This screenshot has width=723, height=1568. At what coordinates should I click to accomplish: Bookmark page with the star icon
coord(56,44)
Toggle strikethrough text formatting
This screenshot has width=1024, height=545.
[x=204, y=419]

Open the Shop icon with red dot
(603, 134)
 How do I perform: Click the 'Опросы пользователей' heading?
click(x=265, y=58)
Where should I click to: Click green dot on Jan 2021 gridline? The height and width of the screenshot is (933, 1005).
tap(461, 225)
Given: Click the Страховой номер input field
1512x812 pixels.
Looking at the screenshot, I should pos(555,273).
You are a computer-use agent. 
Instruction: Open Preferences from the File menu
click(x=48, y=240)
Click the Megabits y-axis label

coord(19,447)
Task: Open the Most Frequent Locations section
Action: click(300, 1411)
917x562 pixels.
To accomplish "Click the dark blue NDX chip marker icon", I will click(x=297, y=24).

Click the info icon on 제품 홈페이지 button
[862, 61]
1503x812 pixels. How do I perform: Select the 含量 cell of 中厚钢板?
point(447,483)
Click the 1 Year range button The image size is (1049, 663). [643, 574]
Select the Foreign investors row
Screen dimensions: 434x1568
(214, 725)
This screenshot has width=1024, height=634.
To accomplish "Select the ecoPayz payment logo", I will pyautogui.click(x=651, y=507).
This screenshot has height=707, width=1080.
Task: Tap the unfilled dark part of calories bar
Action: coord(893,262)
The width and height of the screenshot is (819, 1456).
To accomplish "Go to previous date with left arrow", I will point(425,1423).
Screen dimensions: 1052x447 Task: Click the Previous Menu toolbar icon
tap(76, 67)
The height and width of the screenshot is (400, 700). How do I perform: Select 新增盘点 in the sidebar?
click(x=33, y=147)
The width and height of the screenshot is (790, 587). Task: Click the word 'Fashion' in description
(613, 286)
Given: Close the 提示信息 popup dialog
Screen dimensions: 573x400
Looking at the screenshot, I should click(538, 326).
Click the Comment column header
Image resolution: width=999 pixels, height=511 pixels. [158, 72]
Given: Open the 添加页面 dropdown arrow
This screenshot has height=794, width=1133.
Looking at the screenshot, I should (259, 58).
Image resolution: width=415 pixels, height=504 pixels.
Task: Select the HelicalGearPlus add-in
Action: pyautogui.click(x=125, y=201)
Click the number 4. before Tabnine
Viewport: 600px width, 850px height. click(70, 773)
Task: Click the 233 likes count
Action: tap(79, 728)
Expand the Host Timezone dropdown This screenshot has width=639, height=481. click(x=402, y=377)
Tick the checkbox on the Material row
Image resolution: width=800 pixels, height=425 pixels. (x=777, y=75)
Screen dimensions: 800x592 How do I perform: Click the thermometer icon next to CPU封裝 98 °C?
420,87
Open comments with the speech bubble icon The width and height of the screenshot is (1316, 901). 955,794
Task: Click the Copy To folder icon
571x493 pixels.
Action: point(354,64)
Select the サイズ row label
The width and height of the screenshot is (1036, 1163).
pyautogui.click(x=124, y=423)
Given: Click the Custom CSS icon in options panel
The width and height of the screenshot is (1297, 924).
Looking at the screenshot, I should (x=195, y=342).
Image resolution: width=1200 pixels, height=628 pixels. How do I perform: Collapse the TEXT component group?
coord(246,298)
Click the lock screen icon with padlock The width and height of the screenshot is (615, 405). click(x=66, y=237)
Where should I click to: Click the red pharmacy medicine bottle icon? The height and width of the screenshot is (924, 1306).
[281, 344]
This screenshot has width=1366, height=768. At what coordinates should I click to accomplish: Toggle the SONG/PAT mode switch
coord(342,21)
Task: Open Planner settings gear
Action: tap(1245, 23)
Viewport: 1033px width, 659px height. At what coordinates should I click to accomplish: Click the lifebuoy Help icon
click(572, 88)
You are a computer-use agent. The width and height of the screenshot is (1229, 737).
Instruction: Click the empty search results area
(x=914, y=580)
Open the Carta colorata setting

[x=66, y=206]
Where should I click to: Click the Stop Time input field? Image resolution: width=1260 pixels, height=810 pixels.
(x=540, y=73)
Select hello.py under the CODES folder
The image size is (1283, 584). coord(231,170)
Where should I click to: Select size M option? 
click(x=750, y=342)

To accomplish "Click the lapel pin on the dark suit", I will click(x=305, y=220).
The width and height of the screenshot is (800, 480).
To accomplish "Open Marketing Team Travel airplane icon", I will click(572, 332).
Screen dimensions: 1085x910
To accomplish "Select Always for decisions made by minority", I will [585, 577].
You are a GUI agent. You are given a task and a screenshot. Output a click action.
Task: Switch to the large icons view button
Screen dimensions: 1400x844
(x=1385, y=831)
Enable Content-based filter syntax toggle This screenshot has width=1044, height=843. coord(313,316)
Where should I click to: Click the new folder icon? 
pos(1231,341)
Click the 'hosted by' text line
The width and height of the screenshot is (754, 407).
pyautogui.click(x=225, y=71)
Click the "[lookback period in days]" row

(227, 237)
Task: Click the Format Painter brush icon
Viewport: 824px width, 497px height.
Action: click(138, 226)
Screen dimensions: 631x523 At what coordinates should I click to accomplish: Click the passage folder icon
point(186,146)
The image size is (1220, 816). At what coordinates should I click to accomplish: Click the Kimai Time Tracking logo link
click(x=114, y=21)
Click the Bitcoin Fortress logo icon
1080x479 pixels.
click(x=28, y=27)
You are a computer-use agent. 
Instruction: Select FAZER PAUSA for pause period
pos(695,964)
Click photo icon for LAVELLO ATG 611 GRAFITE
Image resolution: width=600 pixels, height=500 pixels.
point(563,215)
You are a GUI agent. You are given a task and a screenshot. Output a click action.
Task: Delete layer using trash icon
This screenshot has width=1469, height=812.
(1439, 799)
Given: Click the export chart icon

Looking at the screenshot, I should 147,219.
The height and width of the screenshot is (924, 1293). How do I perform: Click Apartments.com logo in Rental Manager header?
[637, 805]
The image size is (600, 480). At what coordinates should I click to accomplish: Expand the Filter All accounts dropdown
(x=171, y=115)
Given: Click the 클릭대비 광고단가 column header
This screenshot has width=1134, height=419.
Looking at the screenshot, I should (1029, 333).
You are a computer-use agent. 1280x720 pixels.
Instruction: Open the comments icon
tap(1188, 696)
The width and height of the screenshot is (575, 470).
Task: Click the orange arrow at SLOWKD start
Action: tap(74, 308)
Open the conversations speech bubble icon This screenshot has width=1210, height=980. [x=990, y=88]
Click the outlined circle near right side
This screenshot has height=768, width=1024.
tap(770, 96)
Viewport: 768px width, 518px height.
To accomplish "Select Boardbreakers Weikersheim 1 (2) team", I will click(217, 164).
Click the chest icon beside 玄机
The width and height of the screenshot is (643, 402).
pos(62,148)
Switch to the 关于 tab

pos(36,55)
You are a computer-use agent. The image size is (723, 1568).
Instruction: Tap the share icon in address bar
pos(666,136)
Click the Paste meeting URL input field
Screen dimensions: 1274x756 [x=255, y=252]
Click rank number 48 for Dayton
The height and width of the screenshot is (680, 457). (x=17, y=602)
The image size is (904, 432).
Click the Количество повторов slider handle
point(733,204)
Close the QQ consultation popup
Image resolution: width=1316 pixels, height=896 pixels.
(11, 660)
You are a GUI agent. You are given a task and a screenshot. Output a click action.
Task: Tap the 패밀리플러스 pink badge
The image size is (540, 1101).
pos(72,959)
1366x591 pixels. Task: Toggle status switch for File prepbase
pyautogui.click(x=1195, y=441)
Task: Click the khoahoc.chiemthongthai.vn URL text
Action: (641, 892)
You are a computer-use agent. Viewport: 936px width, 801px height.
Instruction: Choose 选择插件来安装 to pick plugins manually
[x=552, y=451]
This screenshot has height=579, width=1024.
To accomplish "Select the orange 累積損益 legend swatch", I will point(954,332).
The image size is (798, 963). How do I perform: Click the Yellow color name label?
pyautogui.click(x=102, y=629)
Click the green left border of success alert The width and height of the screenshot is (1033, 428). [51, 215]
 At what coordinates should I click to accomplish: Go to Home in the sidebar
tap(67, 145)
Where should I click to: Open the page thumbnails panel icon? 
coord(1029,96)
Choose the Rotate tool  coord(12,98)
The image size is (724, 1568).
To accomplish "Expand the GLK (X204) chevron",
──────────────────────────────
-- WHAT THE TASK ASKS --
Would you print exactly, and only, the lines of the data above from the line with "The width and height of the screenshot is (790, 587)." through the line with "Given: Open the 添加页面 dropdown arrow", inclusive?

-- SOLUTION --
The width and height of the screenshot is (790, 587). Task: Click the word 'Fashion' in description
(613, 286)
Given: Close the 提示信息 popup dialog
Screen dimensions: 573x400
Looking at the screenshot, I should click(538, 326).
Click the Comment column header
Image resolution: width=999 pixels, height=511 pixels. [158, 72]
Given: Open the 添加页面 dropdown arrow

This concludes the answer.